Element and text location data:
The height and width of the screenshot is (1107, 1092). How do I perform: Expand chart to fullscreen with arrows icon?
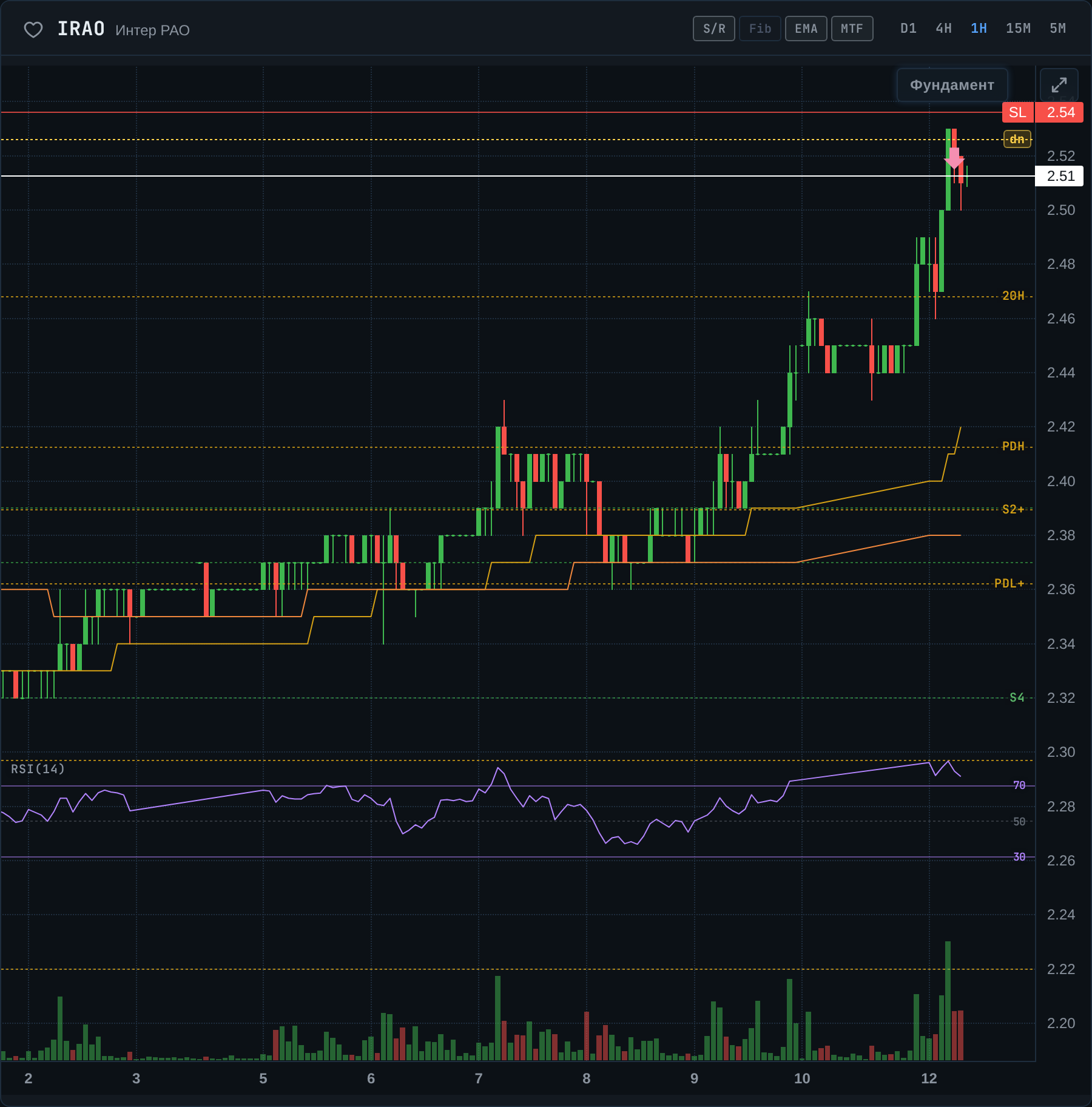(1059, 85)
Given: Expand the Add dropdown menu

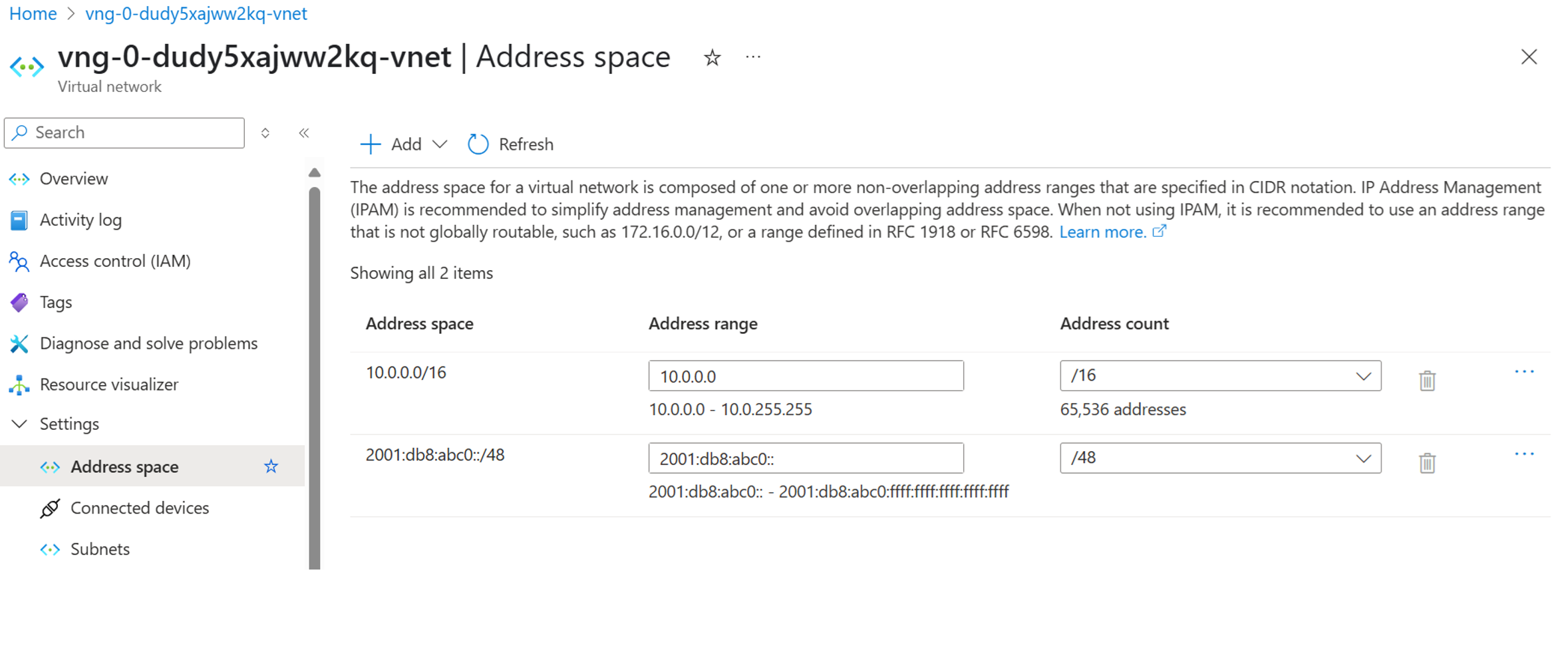Looking at the screenshot, I should (x=440, y=144).

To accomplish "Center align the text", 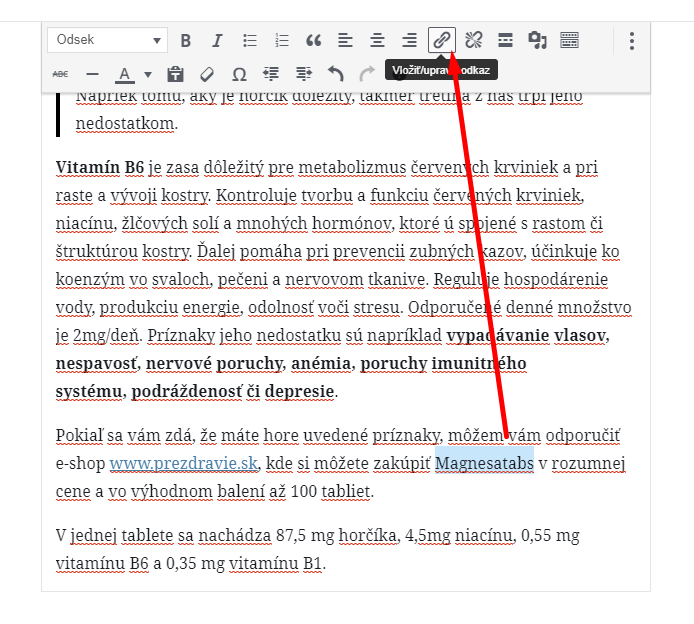I will (377, 40).
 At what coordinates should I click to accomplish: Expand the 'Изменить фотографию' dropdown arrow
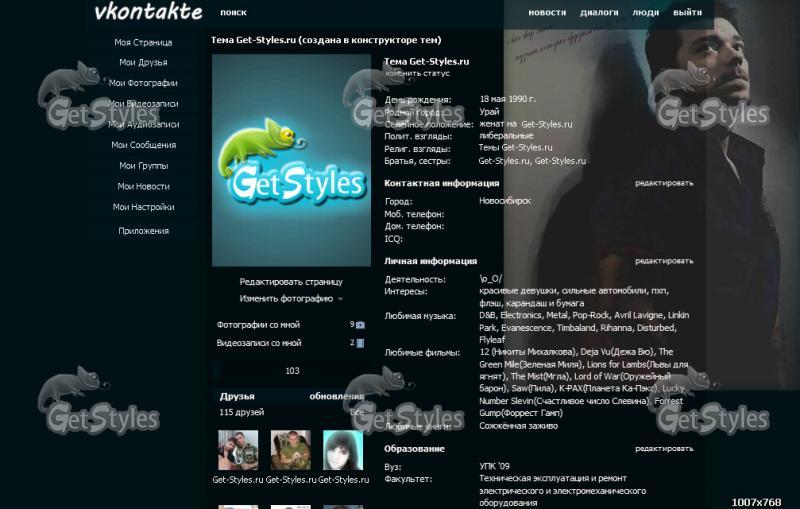click(340, 299)
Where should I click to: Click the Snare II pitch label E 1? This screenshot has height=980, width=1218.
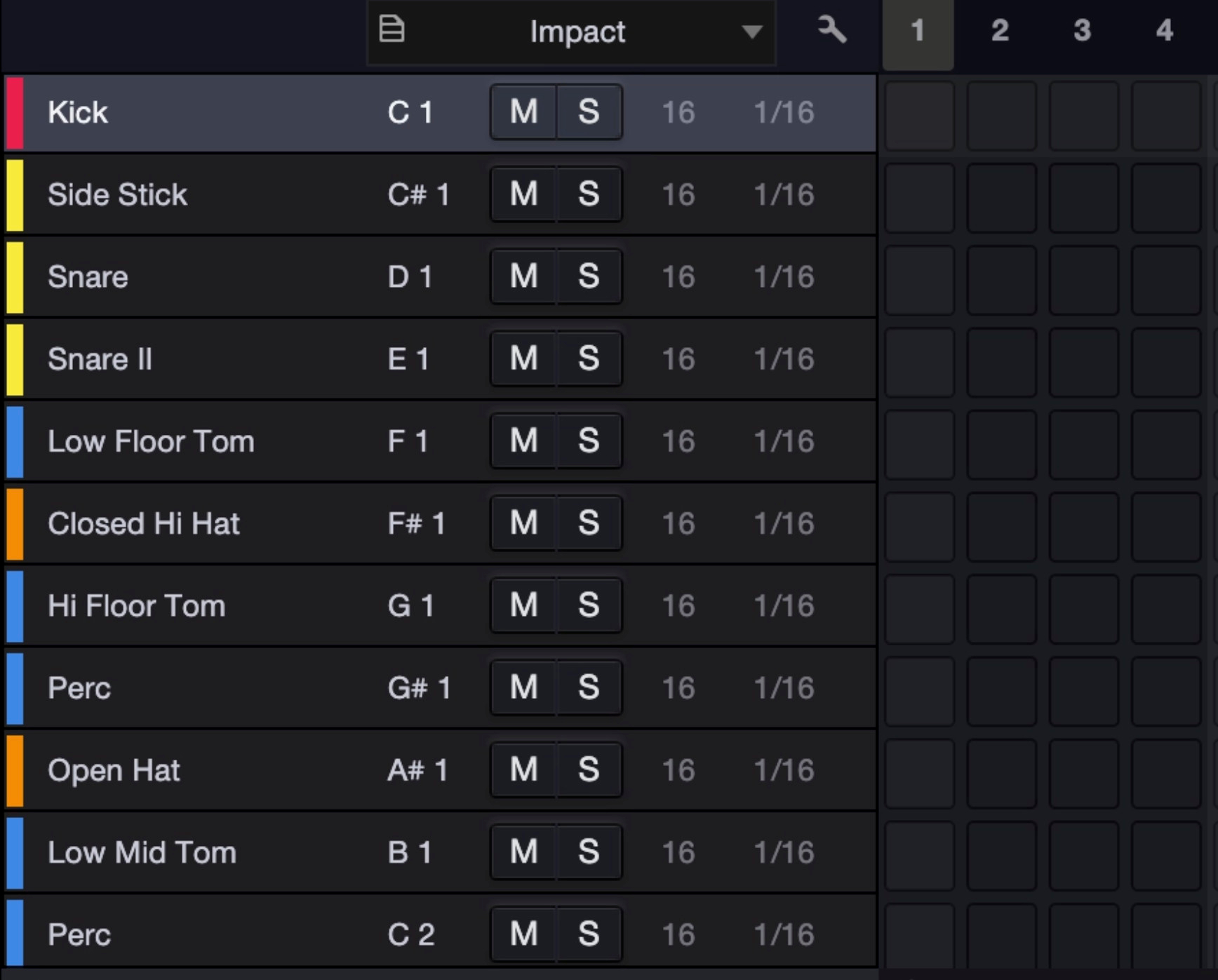tap(408, 359)
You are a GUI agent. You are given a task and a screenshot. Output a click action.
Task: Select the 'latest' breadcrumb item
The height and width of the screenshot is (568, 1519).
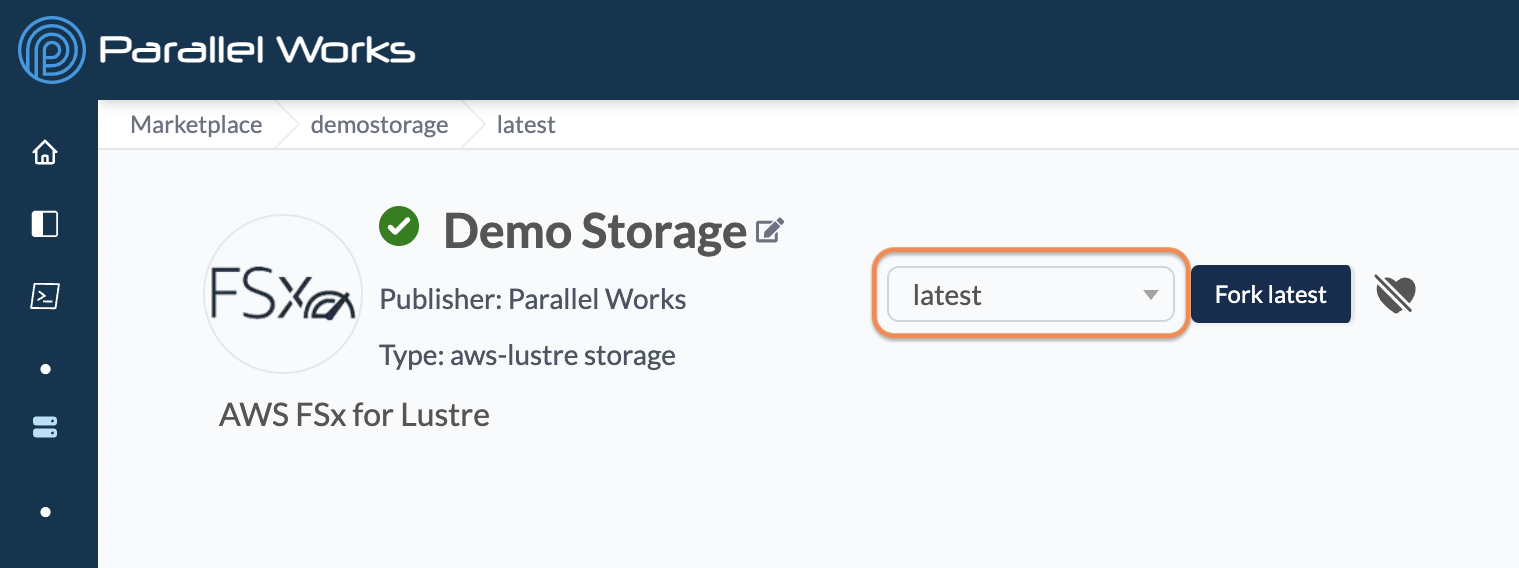[x=526, y=125]
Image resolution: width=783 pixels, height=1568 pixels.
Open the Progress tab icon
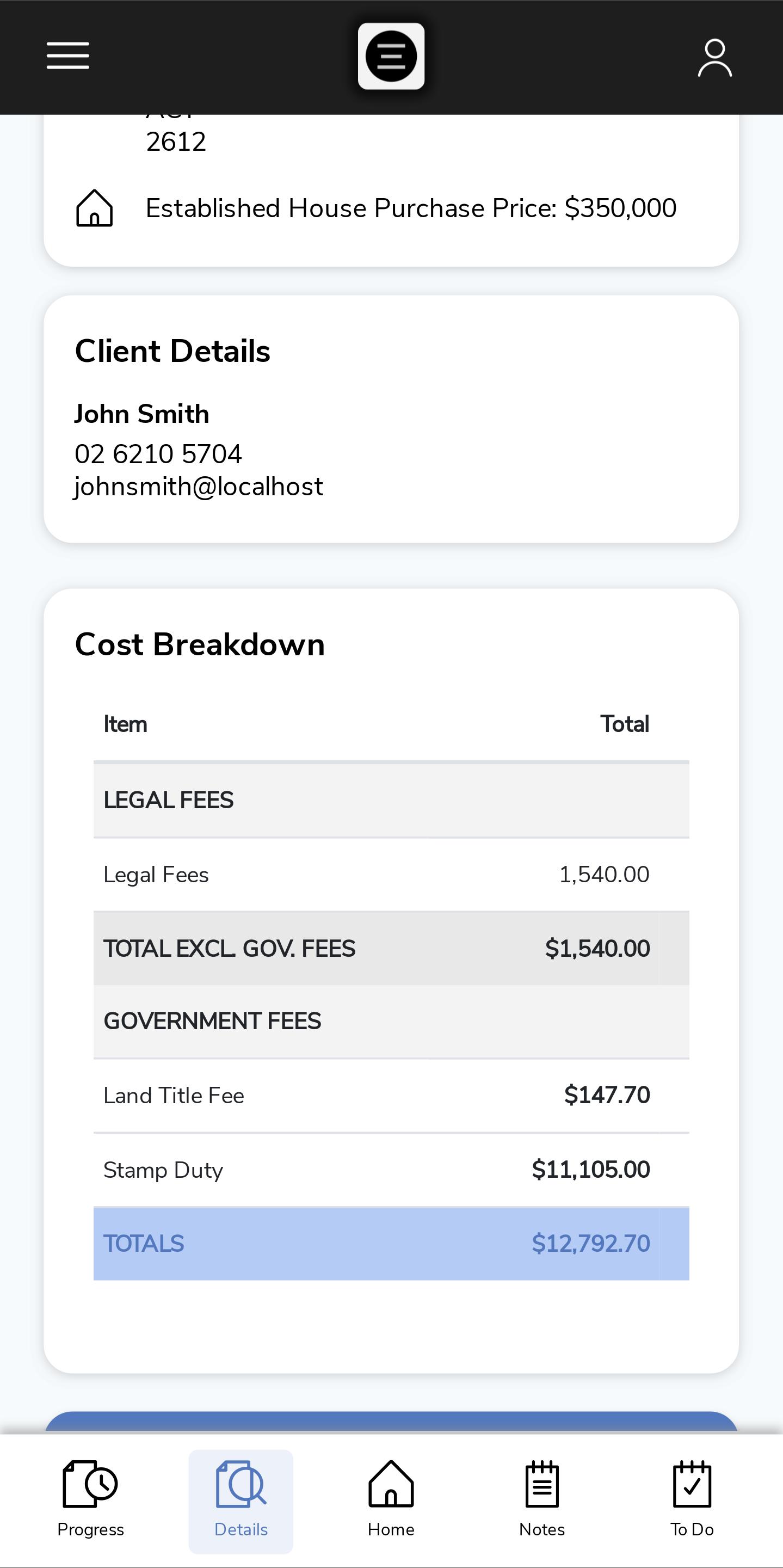pos(90,1484)
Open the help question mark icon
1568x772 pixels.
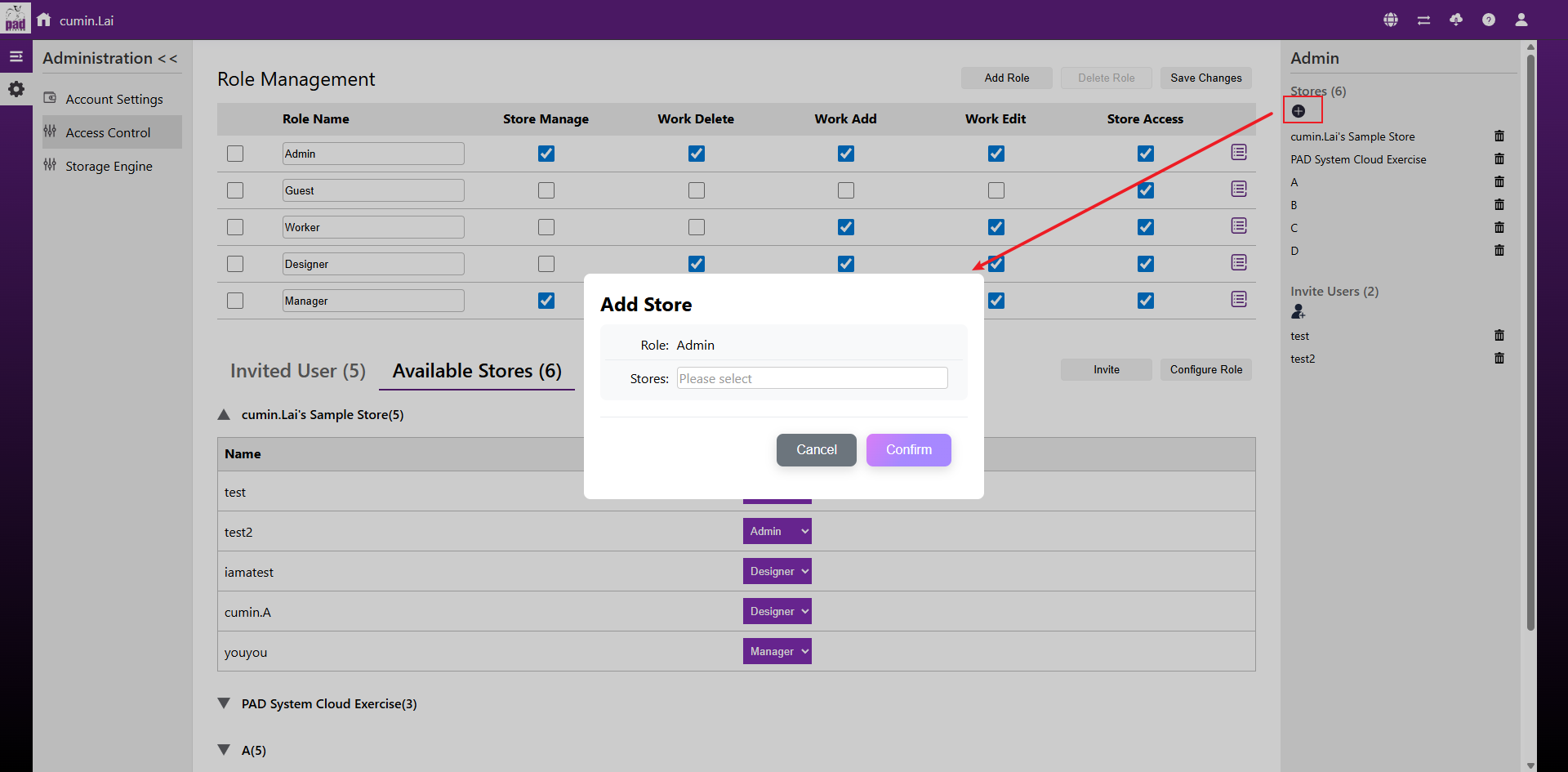(1489, 20)
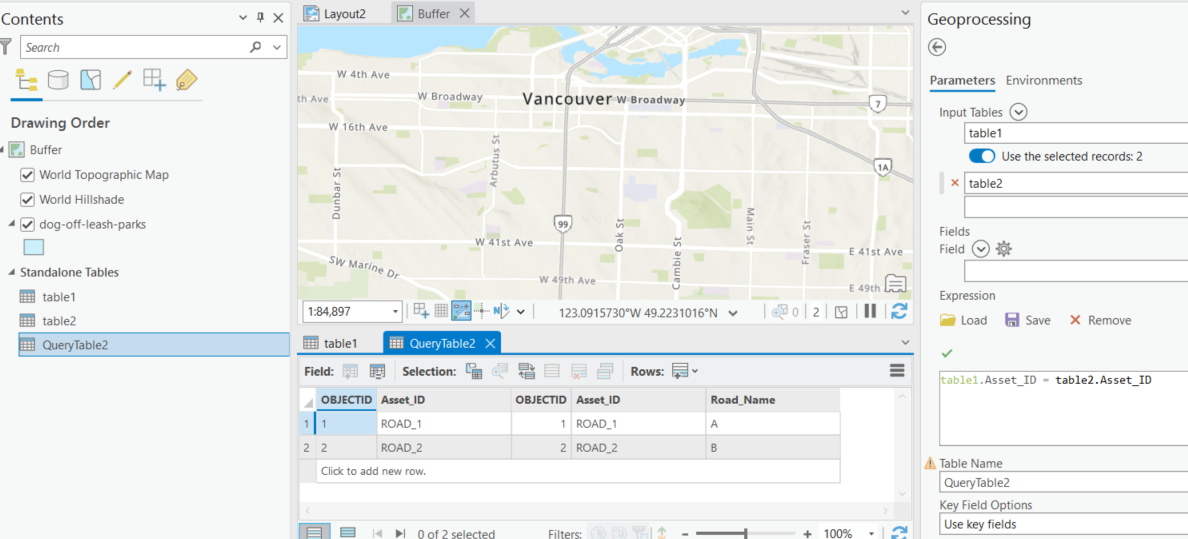The width and height of the screenshot is (1188, 539).
Task: Uncheck World Topographic Map layer
Action: coord(27,175)

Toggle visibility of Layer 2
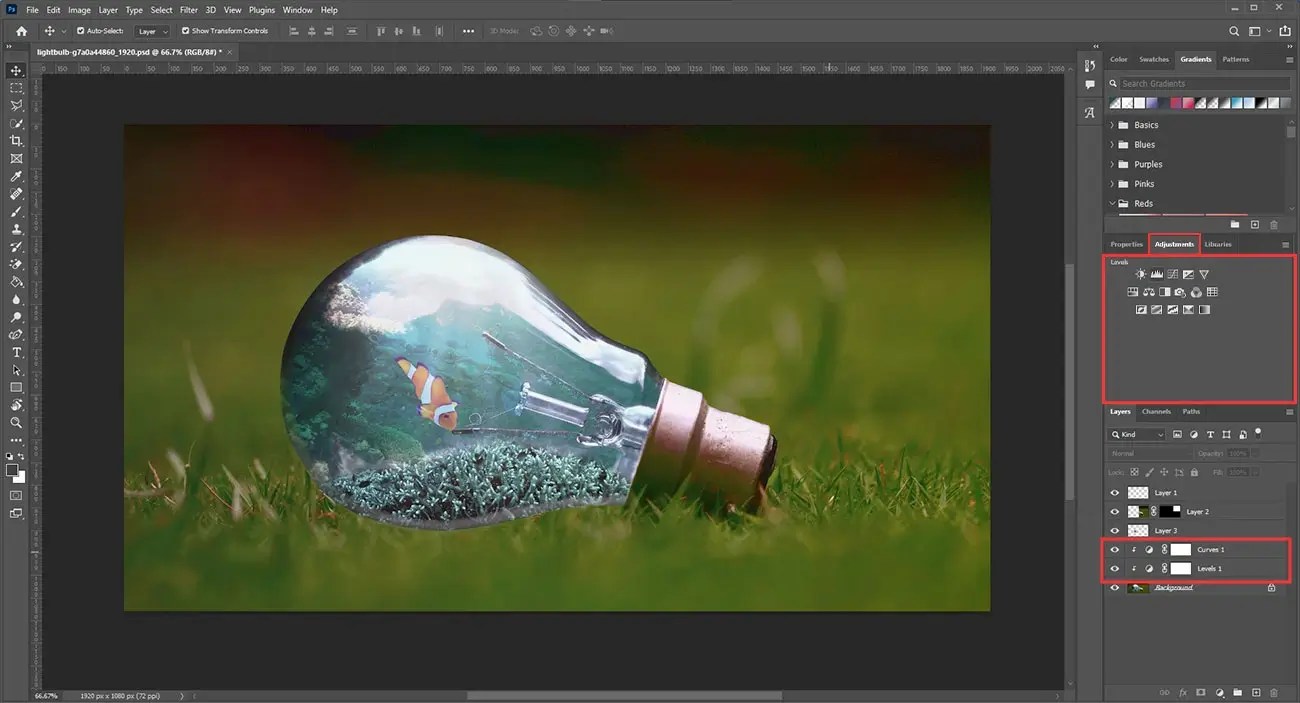(x=1114, y=511)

Stated task: Show each line of the items above that includes the string "Open".

Written response:
Open the Progress tab icon
Open the help question mark icon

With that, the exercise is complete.